Assume that the new UFO office spots a cutting-edge drone operating in a restricted area of the sky. According to the proposed legislation, the UFO office must immediately cease its investigation and turn the matter over to another government agency, regardless of whether the drone is Chinese, Russian, or from anywhere else.
This shows that there is a unanimity and bipartisan agreement among members of the Senate Intelligence Committee that certain UFOs are not made by humans. After all, Congress would not have established and given authority to a powerful new office to investigate non-“man-made” UFOs.
Make no mistake, the suggestion that UFOs may not have originated from humans by a part of the American government is a dangerous development.
Additionally, it is a part of a striking shift in government perceptions about UFOs.
Many high-ranking government officials thought that UFOs originated from “interplanetary” systems in the late 1940s and early 1950s. However, a string of inexplicable meetings in the summer of 1952 gave rise to concerns about Cold War national security among the military and intelligence services. As a response, the American government launched a drive to “debunk” and refute all UFO reports, regardless of how reliable they were. Officials ridiculed any claims that UFOs originated from other planets for many years.
NASA administrator Bill Nelson has asserted in conversations and interviews that UFOs seen by military aircrews in recent years may have extraterrestrial origins.
Avril Haines, director of national intelligence and America’s top spy, has not ruled out the possibility that UFOs had alien origins, despite the fact that Top Gun-trained pilots continue to believe they saw things that were “not of this world.”

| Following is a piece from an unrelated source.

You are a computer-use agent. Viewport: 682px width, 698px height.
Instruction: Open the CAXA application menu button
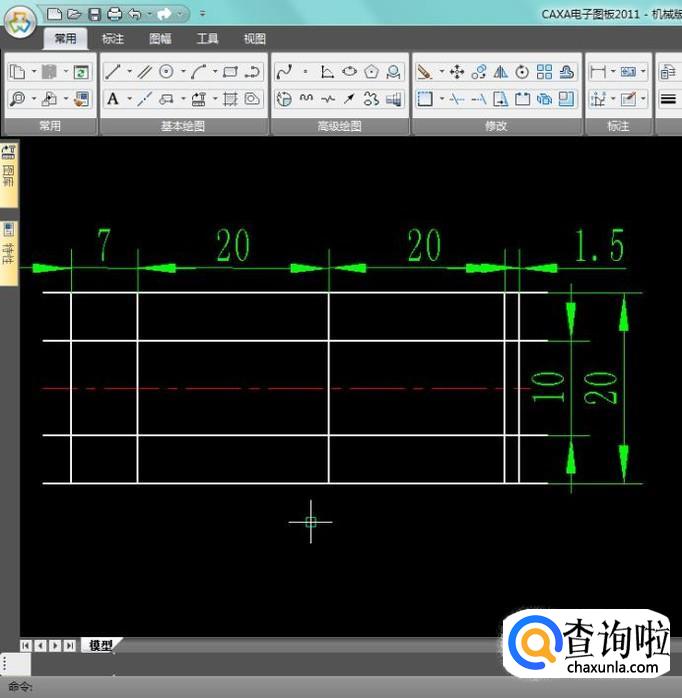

In addition, when asked about UFOs, former President Clinton automatically brings up the high probability of extraterrestrial life existing in the cosmos. When questioned about recent military UFO sightings, former President Obama freely hypothesized about contact with alien species.
When the issue of “UFOs” was brought up, both Clinton and Obama assumed a somber, matter-of-fact approach after the normal chuckles and smirks subsided. A television audience was chastised by Clinton in particular for laughing when a broadcaster quizzed him on UFOs. It is noteworthy that previous presidents still receive the most exclusive intelligence briefings from the government.
Unsurprisingly, this amazing change in perceptions about UFOs is encouraging a more extensive and in-depth study of the topic.
For instance, political journalist and comedian Bill Maher recently proposed the theory that UFOs deliberately make themselves known to military pilots.
Don’t forget to follow us on Twitter for the latest UFO videos & photos.
He could have a point. The well-known 2015 UFO contact off the U.S. East Coast’s geometrically rebuilt flight path shows that the object reacted when a Navy fighter jet tried to sneak up behind it. The movement of the item was significant since it suggested curiosity about the aircrew instead of animosity, who finally “flew right up to the thing.”
A UFO connected to the now-famous 2004 “Tic Tac” episodes showed up on radar precisely where a meeting point that was only known to a select number of pilots and radar operators was located. Ten years later, a UFO was hovering at the precise position and height of the entrance to a military training range when two fighter aircraft almost crashed with it.
To Maher’s point, some UFOs seem to maneuver and position themselves in a way that alerts adjacent military aircrews to their existence.
This conduct is particularly noteworthy given that Congress has openly suggested that UFOs have extraterrestrial origins.